- _INSTRUCTIONS TO FOLLOW_: Reproduce the full listing that appears beneath this instruction exactly.

------------

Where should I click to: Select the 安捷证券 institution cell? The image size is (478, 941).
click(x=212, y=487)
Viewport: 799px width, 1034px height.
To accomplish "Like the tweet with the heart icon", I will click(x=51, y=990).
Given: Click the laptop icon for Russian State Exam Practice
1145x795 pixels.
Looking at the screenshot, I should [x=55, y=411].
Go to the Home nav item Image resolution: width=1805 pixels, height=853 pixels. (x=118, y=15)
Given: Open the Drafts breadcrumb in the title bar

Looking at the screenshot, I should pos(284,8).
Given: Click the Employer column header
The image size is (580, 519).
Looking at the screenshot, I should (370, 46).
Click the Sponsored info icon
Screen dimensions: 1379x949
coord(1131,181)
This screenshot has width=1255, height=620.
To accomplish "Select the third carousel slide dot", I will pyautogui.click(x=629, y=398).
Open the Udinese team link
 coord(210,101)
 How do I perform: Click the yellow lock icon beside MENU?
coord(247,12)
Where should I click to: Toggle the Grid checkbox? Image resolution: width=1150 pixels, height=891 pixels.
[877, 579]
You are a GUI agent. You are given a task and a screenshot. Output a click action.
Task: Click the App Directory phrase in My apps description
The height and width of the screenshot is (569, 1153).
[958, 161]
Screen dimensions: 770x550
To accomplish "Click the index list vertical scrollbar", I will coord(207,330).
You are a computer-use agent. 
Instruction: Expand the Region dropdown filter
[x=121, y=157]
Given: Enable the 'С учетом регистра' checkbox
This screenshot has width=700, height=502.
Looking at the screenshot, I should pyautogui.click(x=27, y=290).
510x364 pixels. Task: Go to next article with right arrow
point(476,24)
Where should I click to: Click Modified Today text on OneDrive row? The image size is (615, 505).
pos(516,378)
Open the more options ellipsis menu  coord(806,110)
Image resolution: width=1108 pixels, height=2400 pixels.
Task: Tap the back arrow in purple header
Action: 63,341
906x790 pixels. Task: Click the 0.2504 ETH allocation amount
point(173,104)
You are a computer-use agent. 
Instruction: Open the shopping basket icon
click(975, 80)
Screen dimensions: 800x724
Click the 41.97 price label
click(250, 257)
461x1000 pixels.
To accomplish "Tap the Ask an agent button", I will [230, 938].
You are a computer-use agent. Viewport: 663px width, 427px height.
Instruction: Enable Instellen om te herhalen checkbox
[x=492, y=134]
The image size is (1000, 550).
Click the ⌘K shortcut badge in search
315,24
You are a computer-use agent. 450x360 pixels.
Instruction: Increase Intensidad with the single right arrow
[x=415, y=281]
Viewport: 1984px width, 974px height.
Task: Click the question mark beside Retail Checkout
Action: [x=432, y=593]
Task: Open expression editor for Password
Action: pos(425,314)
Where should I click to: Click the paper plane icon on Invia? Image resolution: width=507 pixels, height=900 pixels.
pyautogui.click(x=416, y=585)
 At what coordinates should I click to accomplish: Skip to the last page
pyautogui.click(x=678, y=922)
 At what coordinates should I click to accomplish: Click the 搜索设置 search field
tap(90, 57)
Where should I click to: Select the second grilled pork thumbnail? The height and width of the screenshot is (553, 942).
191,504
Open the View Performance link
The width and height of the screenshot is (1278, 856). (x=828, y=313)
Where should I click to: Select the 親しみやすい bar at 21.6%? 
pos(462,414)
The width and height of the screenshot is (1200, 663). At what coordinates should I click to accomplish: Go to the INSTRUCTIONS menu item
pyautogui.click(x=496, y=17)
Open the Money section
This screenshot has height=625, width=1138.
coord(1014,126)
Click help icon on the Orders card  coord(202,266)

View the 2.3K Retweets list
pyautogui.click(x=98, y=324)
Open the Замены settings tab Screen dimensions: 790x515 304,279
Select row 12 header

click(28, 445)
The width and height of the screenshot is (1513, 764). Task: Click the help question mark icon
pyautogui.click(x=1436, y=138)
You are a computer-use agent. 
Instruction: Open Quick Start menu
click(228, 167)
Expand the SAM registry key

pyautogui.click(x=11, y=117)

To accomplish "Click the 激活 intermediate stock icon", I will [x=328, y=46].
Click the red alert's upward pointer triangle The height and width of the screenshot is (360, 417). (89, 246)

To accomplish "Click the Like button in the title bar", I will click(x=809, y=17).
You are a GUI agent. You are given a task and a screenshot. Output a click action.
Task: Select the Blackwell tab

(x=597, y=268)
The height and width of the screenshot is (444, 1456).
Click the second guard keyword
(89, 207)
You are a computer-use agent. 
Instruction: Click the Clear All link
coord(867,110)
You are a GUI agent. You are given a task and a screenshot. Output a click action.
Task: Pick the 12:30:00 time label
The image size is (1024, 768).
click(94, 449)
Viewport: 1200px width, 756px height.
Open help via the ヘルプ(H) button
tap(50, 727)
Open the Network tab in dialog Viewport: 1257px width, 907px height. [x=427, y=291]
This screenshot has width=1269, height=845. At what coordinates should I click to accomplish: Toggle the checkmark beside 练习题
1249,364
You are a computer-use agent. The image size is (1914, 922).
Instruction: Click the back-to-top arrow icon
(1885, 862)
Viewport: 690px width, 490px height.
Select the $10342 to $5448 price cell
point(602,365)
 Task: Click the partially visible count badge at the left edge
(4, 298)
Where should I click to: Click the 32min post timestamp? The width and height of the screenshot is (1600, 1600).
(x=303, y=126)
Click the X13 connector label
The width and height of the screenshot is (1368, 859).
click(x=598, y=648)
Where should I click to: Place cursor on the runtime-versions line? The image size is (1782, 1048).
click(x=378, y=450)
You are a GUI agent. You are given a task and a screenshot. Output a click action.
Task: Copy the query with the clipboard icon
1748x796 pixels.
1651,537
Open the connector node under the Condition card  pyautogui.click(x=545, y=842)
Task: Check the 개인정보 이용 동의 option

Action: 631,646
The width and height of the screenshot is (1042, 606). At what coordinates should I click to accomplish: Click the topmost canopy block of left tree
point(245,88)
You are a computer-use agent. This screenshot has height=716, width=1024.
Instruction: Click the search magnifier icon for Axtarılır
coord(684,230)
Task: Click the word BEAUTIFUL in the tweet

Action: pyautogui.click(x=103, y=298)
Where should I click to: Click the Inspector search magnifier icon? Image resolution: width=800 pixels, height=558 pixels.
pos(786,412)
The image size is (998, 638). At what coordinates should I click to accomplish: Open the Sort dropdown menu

------------

- _ANSWER BOX_:
Where should I click to: Select the 安捷证券 institution cell? The image size is (478, 941).
click(x=212, y=487)
Viewport: 799px width, 1034px height.
To accomplish "Like the tweet with the heart icon", I will click(x=51, y=990).
Given: Click the laptop icon for Russian State Exam Practice
1145x795 pixels.
Looking at the screenshot, I should [x=55, y=411].
Go to the Home nav item Image resolution: width=1805 pixels, height=853 pixels. (x=118, y=15)
Given: Open the Drafts breadcrumb in the title bar

Looking at the screenshot, I should pos(284,8).
Given: Click the Employer column header
The image size is (580, 519).
Looking at the screenshot, I should (370, 46).
Click the Sponsored info icon
Screen dimensions: 1379x949
coord(1131,181)
This screenshot has width=1255, height=620.
To accomplish "Select the third carousel slide dot", I will pyautogui.click(x=629, y=398).
Open the Udinese team link
 coord(210,101)
 How do I perform: Click the yellow lock icon beside MENU?
coord(247,12)
Where should I click to: Toggle the Grid checkbox? Image resolution: width=1150 pixels, height=891 pixels.
[877, 579]
You are a GUI agent. You are given a task and a screenshot. Output a click action.
Task: Click the App Directory phrase in My apps description
The height and width of the screenshot is (569, 1153).
[958, 161]
Screen dimensions: 770x550
To accomplish "Click the index list vertical scrollbar", I will coord(207,330).
You are a computer-use agent. 
Instruction: Expand the Region dropdown filter
[x=121, y=157]
Given: Enable the 'С учетом регистра' checkbox
This screenshot has width=700, height=502.
Looking at the screenshot, I should pyautogui.click(x=27, y=290).
510x364 pixels. Task: Go to next article with right arrow
point(476,24)
Where should I click to: Click Modified Today text on OneDrive row? The image size is (615, 505).
pos(516,378)
Open the more options ellipsis menu  coord(806,110)
Image resolution: width=1108 pixels, height=2400 pixels.
Task: Tap the back arrow in purple header
Action: 63,341
906x790 pixels. Task: Click the 0.2504 ETH allocation amount
point(173,104)
You are a computer-use agent. 
Instruction: Open the shopping basket icon
click(975, 80)
Screen dimensions: 800x724
Click the 41.97 price label
click(250, 257)
461x1000 pixels.
To accomplish "Tap the Ask an agent button", I will [230, 938].
You are a computer-use agent. Viewport: 663px width, 427px height.
Instruction: Enable Instellen om te herhalen checkbox
[x=492, y=134]
The image size is (1000, 550).
Click the ⌘K shortcut badge in search
315,24
You are a computer-use agent. 450x360 pixels.
Instruction: Increase Intensidad with the single right arrow
[x=415, y=281]
Viewport: 1984px width, 974px height.
Task: Click the question mark beside Retail Checkout
Action: [x=432, y=593]
Task: Open expression editor for Password
Action: pos(425,314)
Where should I click to: Click the paper plane icon on Invia? Image resolution: width=507 pixels, height=900 pixels.
pyautogui.click(x=416, y=585)
 At what coordinates should I click to accomplish: Skip to the last page
pyautogui.click(x=678, y=922)
 At what coordinates should I click to accomplish: Click the 搜索设置 search field
tap(90, 57)
Where should I click to: Select the second grilled pork thumbnail? The height and width of the screenshot is (553, 942).
191,504
Open the View Performance link
The width and height of the screenshot is (1278, 856). (x=828, y=313)
Where should I click to: Select the 親しみやすい bar at 21.6%? 
pos(462,414)
The width and height of the screenshot is (1200, 663). At what coordinates should I click to accomplish: Go to the INSTRUCTIONS menu item
pyautogui.click(x=496, y=17)
Open the Money section
This screenshot has height=625, width=1138.
coord(1014,126)
Click help icon on the Orders card  coord(202,266)

View the 2.3K Retweets list
pyautogui.click(x=98, y=324)
Open the Замены settings tab Screen dimensions: 790x515 304,279
Select row 12 header

click(28, 445)
The width and height of the screenshot is (1513, 764). Task: Click the help question mark icon
pyautogui.click(x=1436, y=138)
You are a computer-use agent. 
Instruction: Open Quick Start menu
click(228, 167)
Expand the SAM registry key

pyautogui.click(x=11, y=117)

To accomplish "Click the 激活 intermediate stock icon", I will [x=328, y=46].
Click the red alert's upward pointer triangle The height and width of the screenshot is (360, 417). (89, 246)

To accomplish "Click the Like button in the title bar", I will click(x=809, y=17).
You are a GUI agent. You are given a task and a screenshot. Output a click action.
Task: Select the Blackwell tab

(x=597, y=268)
The height and width of the screenshot is (444, 1456).
Click the second guard keyword
(89, 207)
You are a computer-use agent. 
Instruction: Click the Clear All link
coord(867,110)
You are a GUI agent. You are given a task and a screenshot. Output a click action.
Task: Pick the 12:30:00 time label
The image size is (1024, 768).
click(94, 449)
Viewport: 1200px width, 756px height.
Open help via the ヘルプ(H) button
tap(50, 727)
Open the Network tab in dialog Viewport: 1257px width, 907px height. [x=427, y=291]
This screenshot has width=1269, height=845. At what coordinates should I click to accomplish: Toggle the checkmark beside 练习题
1249,364
You are a computer-use agent. The image size is (1914, 922).
Instruction: Click the back-to-top arrow icon
(1885, 862)
Viewport: 690px width, 490px height.
Select the $10342 to $5448 price cell
point(602,365)
 Task: Click the partially visible count badge at the left edge
(4, 298)
Where should I click to: Click the 32min post timestamp? The width and height of the screenshot is (1600, 1600).
(x=303, y=126)
Click the X13 connector label
The width and height of the screenshot is (1368, 859).
click(x=598, y=648)
Where should I click to: Place cursor on the runtime-versions line? The image size is (1782, 1048).
click(x=378, y=450)
You are a GUI agent. You are given a task and a screenshot. Output a click action.
Task: Copy the query with the clipboard icon
1748x796 pixels.
1651,537
Open the connector node under the Condition card  pyautogui.click(x=545, y=842)
Task: Check the 개인정보 이용 동의 option

Action: 631,646
The width and height of the screenshot is (1042, 606). At what coordinates should I click to accomplish: Click the topmost canopy block of left tree
point(245,88)
You are a computer-use agent. This screenshot has height=716, width=1024.
Instruction: Click the search magnifier icon for Axtarılır
coord(684,230)
Task: Click the word BEAUTIFUL in the tweet

Action: pyautogui.click(x=103, y=298)
Where should I click to: Click the Inspector search magnifier icon? Image resolution: width=800 pixels, height=558 pixels.
pos(786,412)
The image size is (998, 638). At what coordinates should I click to accomplish: Open the Sort dropdown menu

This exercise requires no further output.